The records:

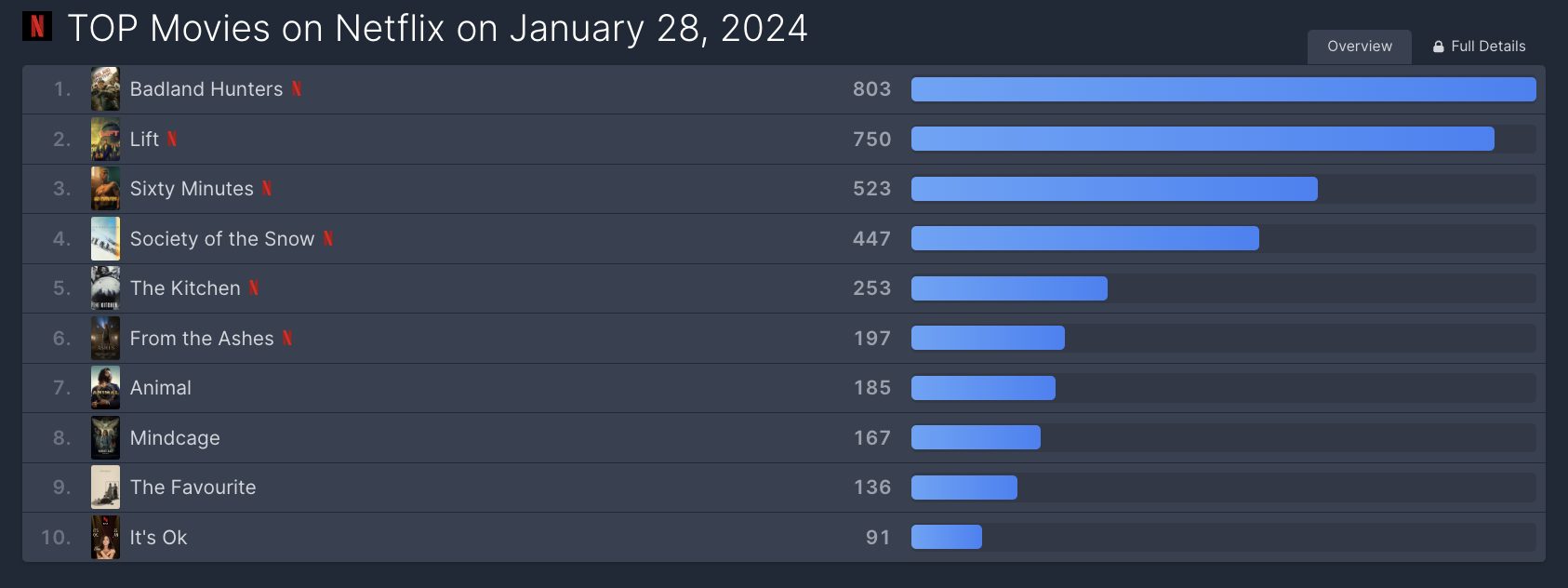
Task: Switch to the Overview tab
Action: 1360,47
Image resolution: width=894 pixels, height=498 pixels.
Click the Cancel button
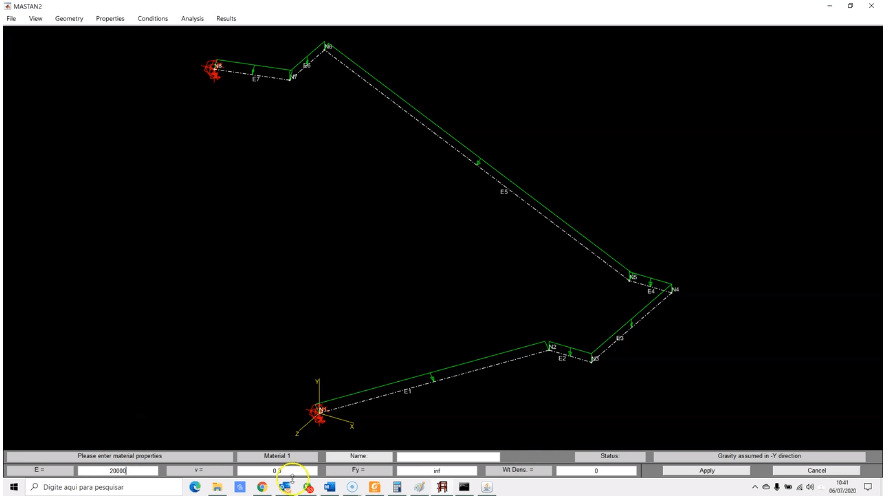[817, 470]
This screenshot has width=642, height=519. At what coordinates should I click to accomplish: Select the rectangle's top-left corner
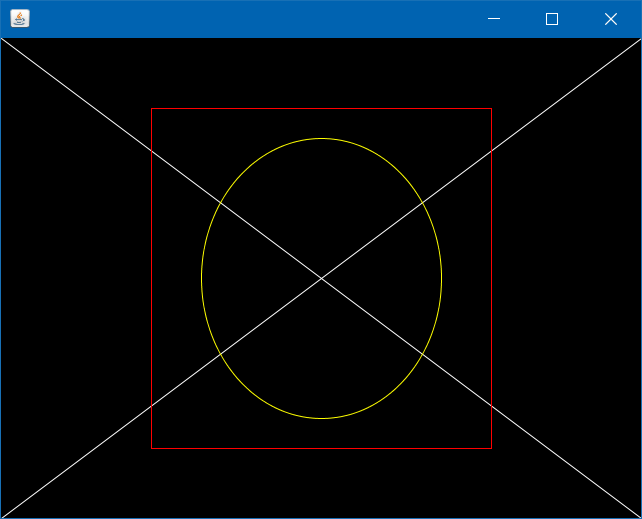coord(151,108)
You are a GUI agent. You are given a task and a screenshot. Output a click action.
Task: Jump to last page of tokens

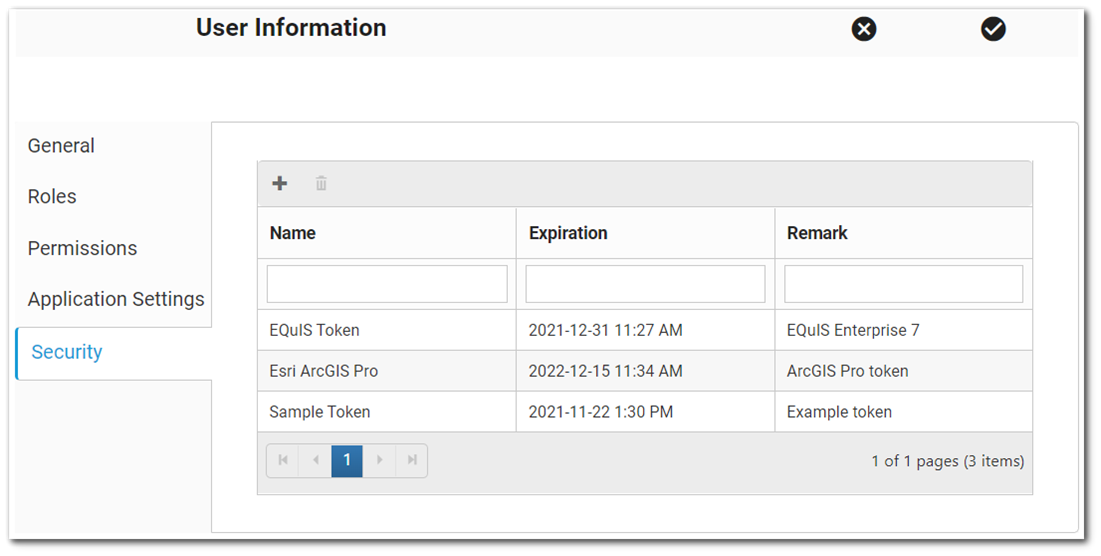click(x=411, y=461)
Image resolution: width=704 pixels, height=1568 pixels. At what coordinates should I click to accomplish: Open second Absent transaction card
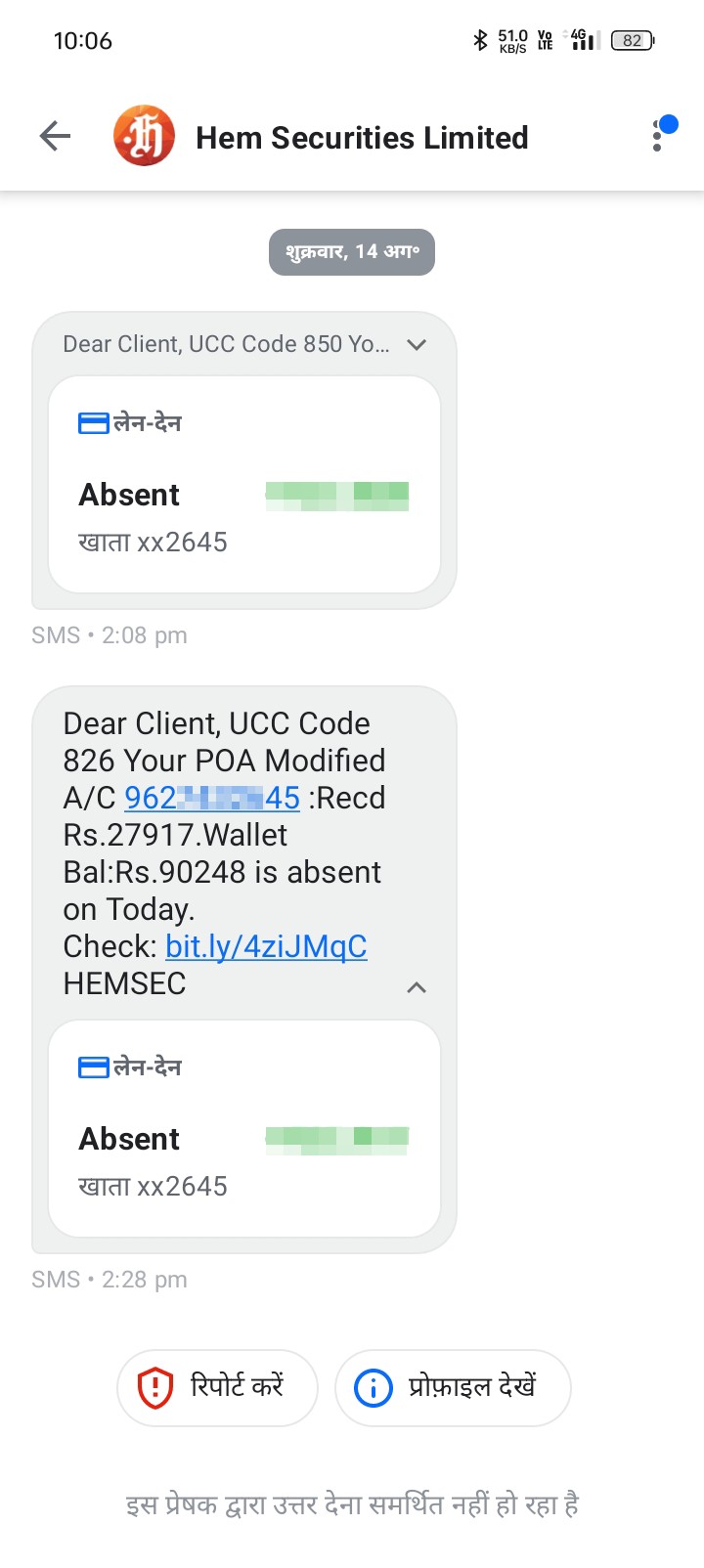244,1129
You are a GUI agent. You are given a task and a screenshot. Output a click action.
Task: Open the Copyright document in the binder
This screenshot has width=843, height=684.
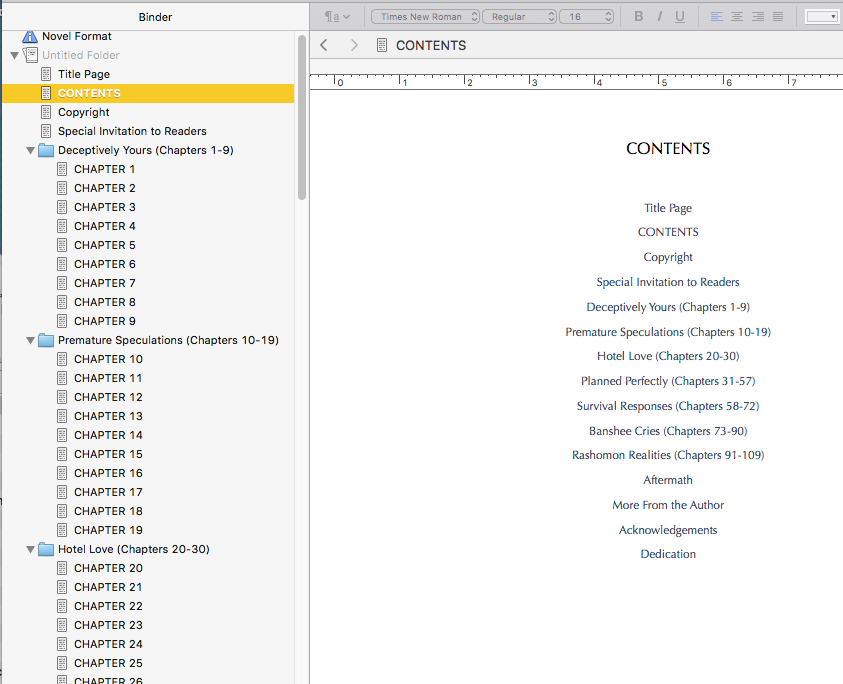(x=83, y=112)
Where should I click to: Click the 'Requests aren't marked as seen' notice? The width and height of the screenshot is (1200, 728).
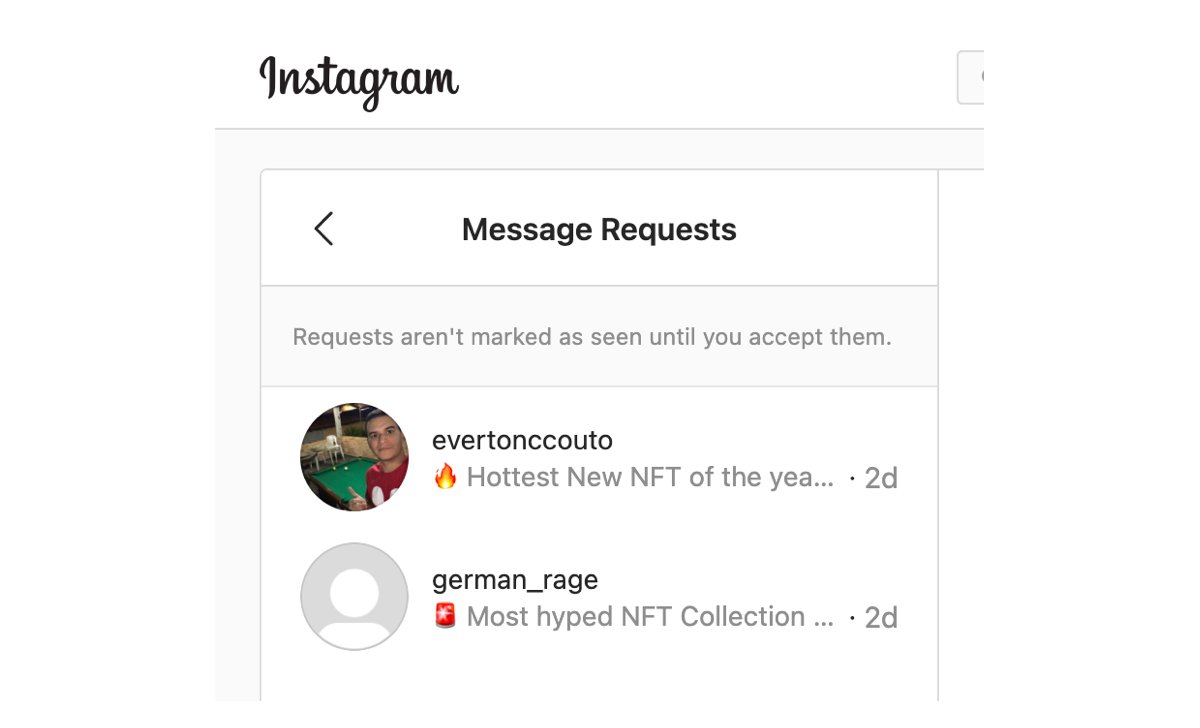[591, 337]
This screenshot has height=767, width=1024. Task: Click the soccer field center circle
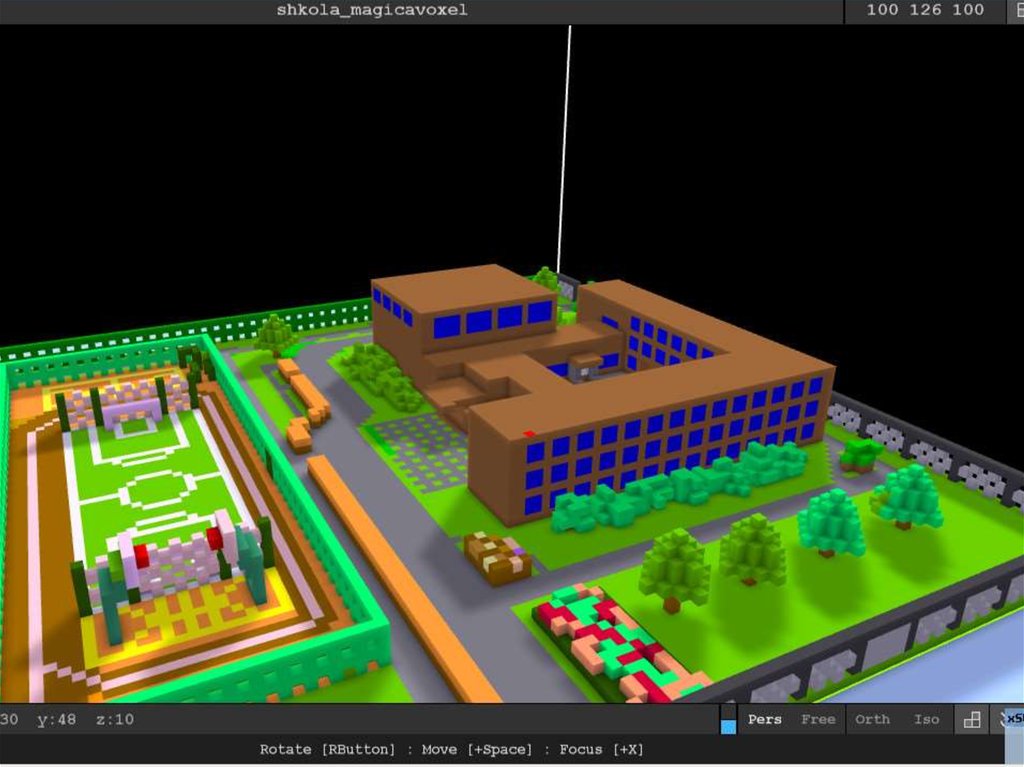tap(151, 490)
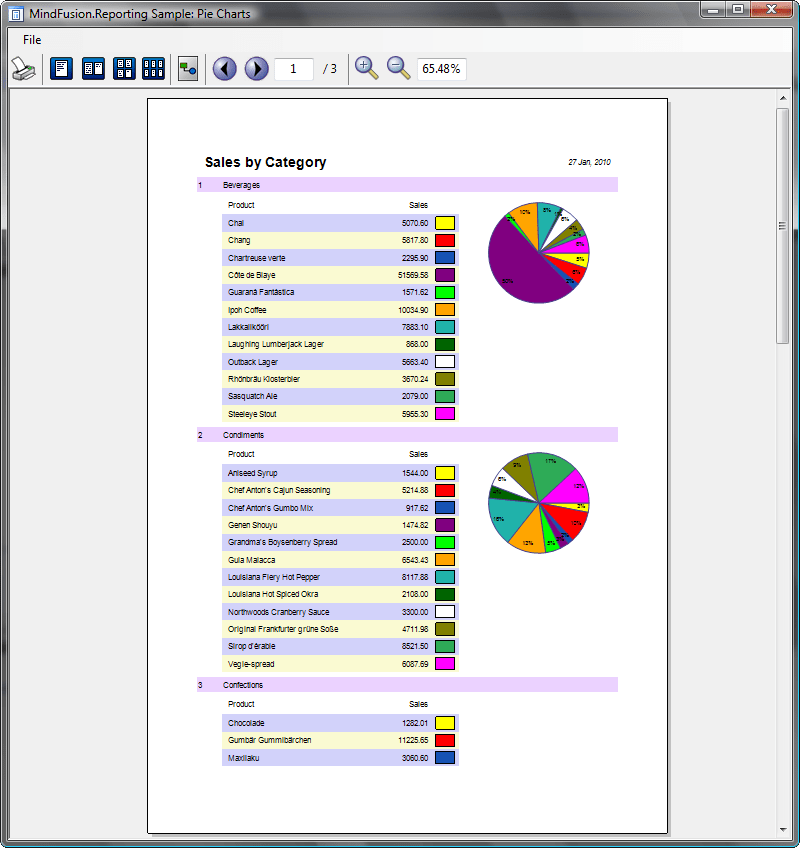Click the green export icon on the toolbar

pyautogui.click(x=188, y=68)
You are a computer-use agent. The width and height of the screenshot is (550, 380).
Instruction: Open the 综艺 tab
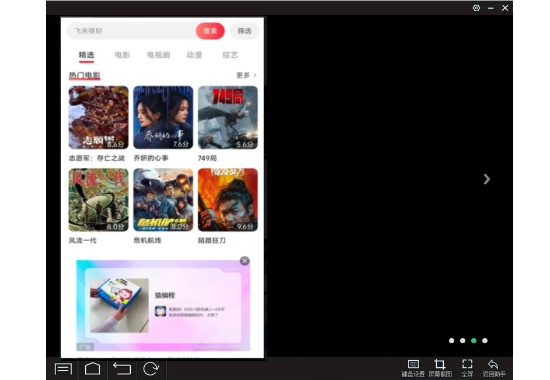pyautogui.click(x=230, y=55)
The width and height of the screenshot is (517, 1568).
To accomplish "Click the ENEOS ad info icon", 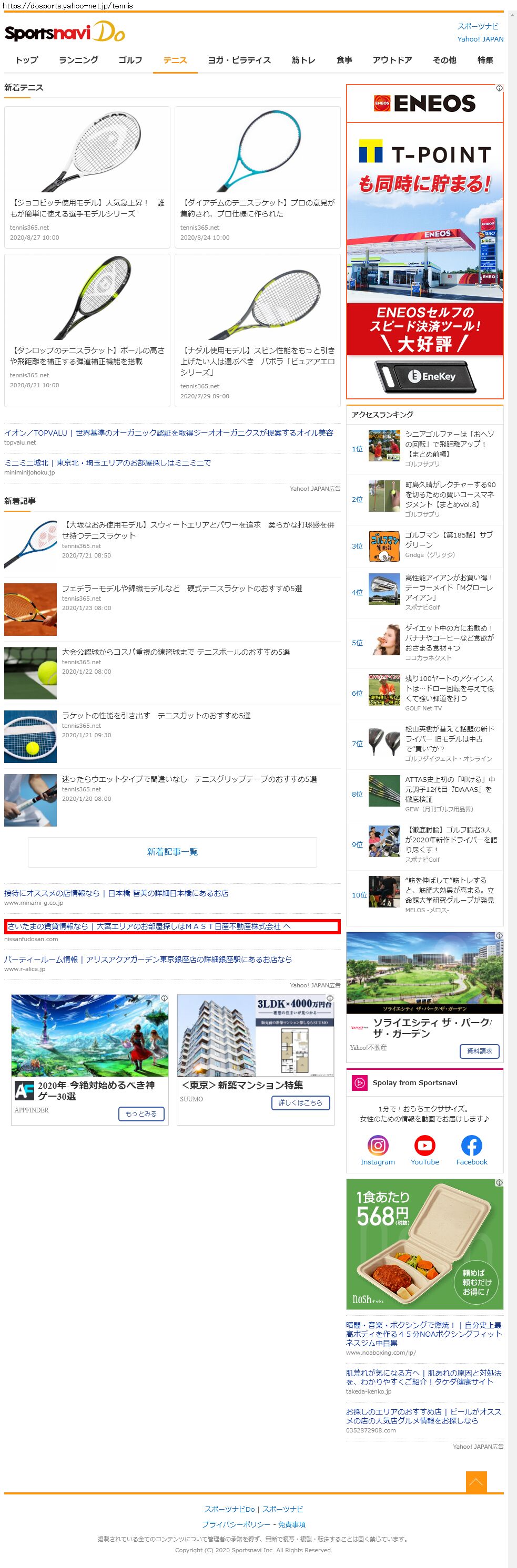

Activity: Starting with the line that contains "This screenshot has width=843, height=684.", copy every line word for word through the end of the listing above, but leave out the pictures.

Worked solution:
This screenshot has width=843, height=684.
(x=83, y=112)
Where should I click to: Click the 'Requests aren't marked as seen' notice? The width and height of the screenshot is (1200, 728).
[591, 337]
This screenshot has height=767, width=1024. Task: Click the soccer field center circle
tap(151, 490)
Click the green export icon on the toolbar

pyautogui.click(x=188, y=68)
You are a computer-use agent. The width and height of the screenshot is (550, 380).
Instruction: Open the 综艺 tab
pyautogui.click(x=230, y=55)
The width and height of the screenshot is (517, 1568).
To accomplish "Click the ENEOS ad info icon", 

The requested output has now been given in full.